## What the task asks
Copy out the rows below, replacing each "Instruction" with "Goal" and leaving everything else unchanged.
....................
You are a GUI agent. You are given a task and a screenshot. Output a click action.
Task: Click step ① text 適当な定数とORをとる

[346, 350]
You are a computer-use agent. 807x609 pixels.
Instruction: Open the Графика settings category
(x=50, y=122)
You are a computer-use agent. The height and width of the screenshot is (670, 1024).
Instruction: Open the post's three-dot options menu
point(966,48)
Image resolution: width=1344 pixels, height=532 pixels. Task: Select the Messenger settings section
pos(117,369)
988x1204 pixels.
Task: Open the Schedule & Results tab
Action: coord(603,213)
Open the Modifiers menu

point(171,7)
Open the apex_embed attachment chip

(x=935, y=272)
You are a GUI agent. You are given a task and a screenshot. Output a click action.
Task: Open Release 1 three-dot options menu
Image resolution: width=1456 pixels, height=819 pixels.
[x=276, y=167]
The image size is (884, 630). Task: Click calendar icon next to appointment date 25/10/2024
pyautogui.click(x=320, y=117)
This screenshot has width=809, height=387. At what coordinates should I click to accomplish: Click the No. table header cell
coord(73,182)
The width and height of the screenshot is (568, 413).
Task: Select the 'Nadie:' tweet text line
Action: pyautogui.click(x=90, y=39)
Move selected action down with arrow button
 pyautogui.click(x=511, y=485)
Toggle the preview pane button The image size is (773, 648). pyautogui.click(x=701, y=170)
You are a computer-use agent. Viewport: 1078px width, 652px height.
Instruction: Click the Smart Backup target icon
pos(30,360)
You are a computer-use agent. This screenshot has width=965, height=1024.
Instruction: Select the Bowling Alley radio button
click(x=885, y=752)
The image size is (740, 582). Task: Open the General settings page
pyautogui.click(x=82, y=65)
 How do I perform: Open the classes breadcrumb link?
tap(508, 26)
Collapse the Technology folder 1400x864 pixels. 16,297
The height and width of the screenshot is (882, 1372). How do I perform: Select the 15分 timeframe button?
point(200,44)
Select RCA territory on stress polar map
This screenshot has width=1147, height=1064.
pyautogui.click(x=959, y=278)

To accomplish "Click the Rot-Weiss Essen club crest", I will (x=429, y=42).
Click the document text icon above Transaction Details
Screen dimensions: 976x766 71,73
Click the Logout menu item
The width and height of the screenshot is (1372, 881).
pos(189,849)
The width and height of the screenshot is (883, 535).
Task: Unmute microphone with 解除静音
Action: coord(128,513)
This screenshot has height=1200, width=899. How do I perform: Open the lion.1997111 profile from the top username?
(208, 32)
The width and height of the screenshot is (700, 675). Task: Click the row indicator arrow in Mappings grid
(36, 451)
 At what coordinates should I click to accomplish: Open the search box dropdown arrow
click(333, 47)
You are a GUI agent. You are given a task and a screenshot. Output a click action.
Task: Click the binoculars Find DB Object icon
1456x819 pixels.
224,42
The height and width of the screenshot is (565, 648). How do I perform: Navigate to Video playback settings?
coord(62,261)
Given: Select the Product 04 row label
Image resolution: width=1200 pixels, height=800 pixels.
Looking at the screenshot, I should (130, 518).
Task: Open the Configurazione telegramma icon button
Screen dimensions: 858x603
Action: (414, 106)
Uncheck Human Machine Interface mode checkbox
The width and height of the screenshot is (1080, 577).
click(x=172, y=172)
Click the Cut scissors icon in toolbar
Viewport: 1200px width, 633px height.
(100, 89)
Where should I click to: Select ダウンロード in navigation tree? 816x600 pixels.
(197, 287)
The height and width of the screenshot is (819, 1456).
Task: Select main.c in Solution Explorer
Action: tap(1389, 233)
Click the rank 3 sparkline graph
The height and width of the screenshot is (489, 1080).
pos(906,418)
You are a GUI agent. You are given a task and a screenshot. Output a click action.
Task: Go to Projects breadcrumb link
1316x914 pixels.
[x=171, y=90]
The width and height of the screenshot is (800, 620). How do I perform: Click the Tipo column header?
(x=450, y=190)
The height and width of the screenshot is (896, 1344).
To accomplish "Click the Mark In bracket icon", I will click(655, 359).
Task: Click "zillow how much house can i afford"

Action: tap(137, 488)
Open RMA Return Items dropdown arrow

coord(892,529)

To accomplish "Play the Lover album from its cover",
....................
## Written solution
You are a GUI agent. You are given a task and a screenshot. Output a click action.
Task: Click step ① text 適当な定数とORをとる

[346, 350]
You are a computer-use agent. 807x609 pixels.
Goal: Open the Графика settings category
(x=50, y=122)
You are a computer-use agent. The height and width of the screenshot is (670, 1024).
Goal: Open the post's three-dot options menu
point(966,48)
Image resolution: width=1344 pixels, height=532 pixels. Task: Select the Messenger settings section
pos(117,369)
988x1204 pixels.
Task: Open the Schedule & Results tab
Action: coord(603,213)
Open the Modifiers menu

point(171,7)
Open the apex_embed attachment chip

(x=935, y=272)
You are a GUI agent. You are given a task and a screenshot. Output a click action.
Task: Open Release 1 three-dot options menu
Image resolution: width=1456 pixels, height=819 pixels.
[x=276, y=167]
The image size is (884, 630). Task: Click calendar icon next to appointment date 25/10/2024
pyautogui.click(x=320, y=117)
This screenshot has width=809, height=387. At what coordinates should I click to accomplish: Click the No. table header cell
coord(73,182)
The width and height of the screenshot is (568, 413).
Task: Select the 'Nadie:' tweet text line
Action: pyautogui.click(x=90, y=39)
Move selected action down with arrow button
 pyautogui.click(x=511, y=485)
Toggle the preview pane button The image size is (773, 648). pyautogui.click(x=701, y=170)
You are a computer-use agent. Viewport: 1078px width, 652px height.
Goal: Click the Smart Backup target icon
pos(30,360)
You are a computer-use agent. This screenshot has width=965, height=1024.
Goal: Select the Bowling Alley radio button
click(x=885, y=752)
The image size is (740, 582). Task: Open the General settings page
pyautogui.click(x=82, y=65)
 How do I perform: Open the classes breadcrumb link?
tap(508, 26)
Collapse the Technology folder 1400x864 pixels. 16,297
The height and width of the screenshot is (882, 1372). How do I perform: Select the 15分 timeframe button?
point(200,44)
Select RCA territory on stress polar map
This screenshot has width=1147, height=1064.
pyautogui.click(x=959, y=278)

To accomplish "Click the Rot-Weiss Essen club crest", I will (x=429, y=42).
Click the document text icon above Transaction Details
Screen dimensions: 976x766 71,73
Click the Logout menu item
The width and height of the screenshot is (1372, 881).
pos(189,849)
The width and height of the screenshot is (883, 535).
Task: Unmute microphone with 解除静音
Action: coord(128,513)
This screenshot has height=1200, width=899. How do I perform: Open the lion.1997111 profile from the top username?
(208, 32)
The width and height of the screenshot is (700, 675). Task: Click the row indicator arrow in Mappings grid
(36, 451)
 At what coordinates should I click to accomplish: Open the search box dropdown arrow
click(333, 47)
You are a GUI agent. You are given a task and a screenshot. Output a click action.
Task: Click the binoculars Find DB Object icon
1456x819 pixels.
224,42
The height and width of the screenshot is (565, 648). How do I perform: Navigate to Video playback settings?
coord(62,261)
Given: Select the Product 04 row label
Image resolution: width=1200 pixels, height=800 pixels.
Looking at the screenshot, I should (130, 518).
Task: Open the Configurazione telegramma icon button
Screen dimensions: 858x603
Action: (414, 106)
Uncheck Human Machine Interface mode checkbox
The width and height of the screenshot is (1080, 577).
click(x=172, y=172)
Click the Cut scissors icon in toolbar
Viewport: 1200px width, 633px height.
(100, 89)
Where should I click to: Select ダウンロード in navigation tree? 816x600 pixels.
(197, 287)
The height and width of the screenshot is (819, 1456).
Task: Select main.c in Solution Explorer
Action: tap(1389, 233)
Click the rank 3 sparkline graph
The height and width of the screenshot is (489, 1080).
pos(906,418)
You are a GUI agent. You are given a task and a screenshot. Output a click action.
Task: Go to Projects breadcrumb link
1316x914 pixels.
[x=171, y=90]
The width and height of the screenshot is (800, 620). How do I perform: Click the Tipo column header?
(x=450, y=190)
The height and width of the screenshot is (896, 1344).
To accomplish "Click the Mark In bracket icon", I will click(655, 359).
Task: Click "zillow how much house can i afford"

Action: tap(137, 488)
Open RMA Return Items dropdown arrow

coord(892,529)

To accomplish "Play the Lover album from its cover",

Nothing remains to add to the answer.